• **Source document**:
►

Flamingo couple raising chick

The flamingos are only the latest queer birds taking up the role of parents. 

An abandoned baby flamingo was taken under the wing by a pair of two gay flamingos at the Whipsnade Zoo in Bedfordshire, England.

The egg was kept in an incubator after it was neglected by its biological parents, and zookeepers sought foster parents before it hatched.

They decided that male flamingos, Hudson and Blaze, were the best suited for the job. According to the zoo's website, they were "experienced flamingo parents," and took "excellent care of their shared nest."

The egg was placed in the couple's nest, and Hudson and Blaze immediately began to take care of it. After two weeks of sitting with it, to keep it warm and protect it from flamingos, the egg hatched into a healthy, fluffy gray flamingo.

Bird team leader, Tim Savage explained how gay flamingos are not unusual. "Flamingos usually work together, as a monogamous pair, to care for their eggs and subsequent chicks. Hudson and Blaze were the clear choice for the incubated egg, as they have always proved to be ideal parents," Savage said.

He continued by describing how their role as parents continues past birth. "Flamingo chicks are fed with bright red 'crop milk,' which is made by both male and female parents. It is made in the linings of their digestive tract, and contains fat, protein, and blood cells," Savage said.

The hormone responsible for regulating "crop milk" is stimulated after flamingos, regardless of sex, sit on an egg and watch the chick hatch.

Hudson and Blaze are taking over the internet just as queer flamingos, Freddie Mercury and Lance Bass, did in 2019. Unfortunately, since then, Freddie was seen mating with a female flamingo named Iommi. In a Facebook post for Pride Month this past June, the Denver zoo announced the couple's split. "Both Freddie and Lance are in good health. They weren't separated and their breakup was amicable," the zoo wrote.

They noted that "long-term relationships" do not typically occur in flamingos and they, most times, decide to "pair up with other birds.

◄

• **To do**:
1. Retype part of the flamingo article word for word. Begin at the words "Flamingo couple raising" and stop after "before it hatched.".
2. For each statement, say yes or no according to the flamingo article, and quote the words that decide it.
(a) The egg hatched after two weeks in Hudson and Blaze's nest.
(b) Only female flamingos make crop milk.
(c) Freddie and Lance were separated by the zoo.
3. Using the flamingo article, answer each question briefly.
(a) At which zoo were Hudson and Blaze given the abandoned egg?
(b) What does crop milk contain?
(c) What is the name of the female flamingo Freddie was seen mating with?

• **Information**:
►

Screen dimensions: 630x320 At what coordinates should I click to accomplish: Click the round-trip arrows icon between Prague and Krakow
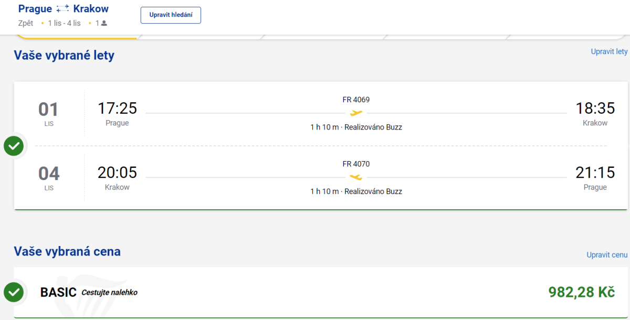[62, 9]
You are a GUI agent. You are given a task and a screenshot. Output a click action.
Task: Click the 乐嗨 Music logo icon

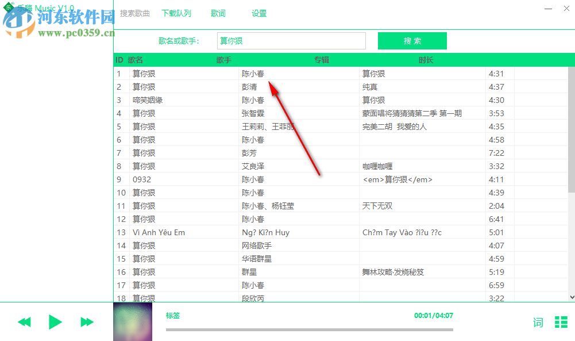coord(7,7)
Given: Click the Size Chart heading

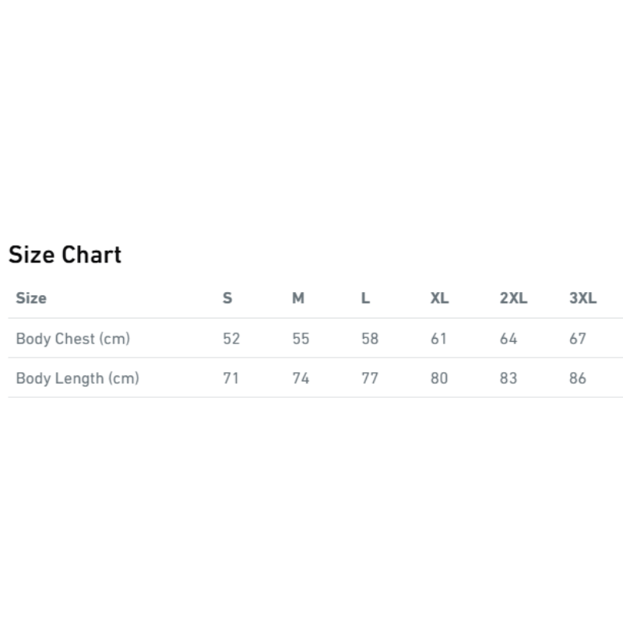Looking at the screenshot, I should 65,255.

◄

• **Solutions by task**:
1.
Flamingo couple raising chick

The flamingos are only the latest queer birds taking up the role of parents. 

An abandoned baby flamingo was taken under the wing by a pair of two gay flamingos at the Whipsnade Zoo in Bedfordshire, England.

The egg was kept in an incubator after it was neglected by its biological parents, and zookeepers sought foster parents before it hatched.

2.
(a) Yes: "After two weeks of sitting with it, to keep it warm and protect it from flamingos, the egg hatched into a healthy, fluffy gray flamingo."
(b) No: "Flamingo chicks are fed with bright red 'crop milk,' which is made by both male and female parents."
(c) No: "They weren't separated and their breakup was amicable"

3.
(a) The Whipsnade Zoo in Bedfordshire, England.
(b) Fat, protein, and blood cells.
(c) Iommi.